--- The task ---
Transcribe exactly, and only, the lines from the one containing "HOME (26, 67)" through the end of the material.

--- Provided entries ---
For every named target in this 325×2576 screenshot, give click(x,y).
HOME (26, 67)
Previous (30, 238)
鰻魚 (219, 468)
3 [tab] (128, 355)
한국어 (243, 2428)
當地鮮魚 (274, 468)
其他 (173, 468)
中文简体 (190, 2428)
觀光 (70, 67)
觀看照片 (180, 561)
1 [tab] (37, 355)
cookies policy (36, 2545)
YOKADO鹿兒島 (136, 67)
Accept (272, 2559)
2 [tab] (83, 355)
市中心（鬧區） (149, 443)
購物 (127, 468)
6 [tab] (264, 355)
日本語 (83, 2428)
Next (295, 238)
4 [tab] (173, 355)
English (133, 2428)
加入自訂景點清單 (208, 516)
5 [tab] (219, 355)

--- Output of the exercise ---
HOME (26, 67)
Previous (30, 238)
鰻魚 (219, 468)
3 [tab] (128, 355)
한국어 (243, 2428)
當地鮮魚 (274, 468)
其他 (173, 468)
中文简体 (190, 2428)
觀光 (70, 67)
觀看照片 (180, 561)
1 [tab] (37, 355)
cookies policy (36, 2545)
YOKADO鹿兒島 (136, 67)
Accept (272, 2559)
2 [tab] (83, 355)
市中心（鬧區） (149, 443)
購物 (127, 468)
6 [tab] (264, 355)
日本語 (83, 2428)
Next (295, 238)
4 [tab] (173, 355)
English (133, 2428)
加入自訂景點清單 (208, 516)
5 [tab] (219, 355)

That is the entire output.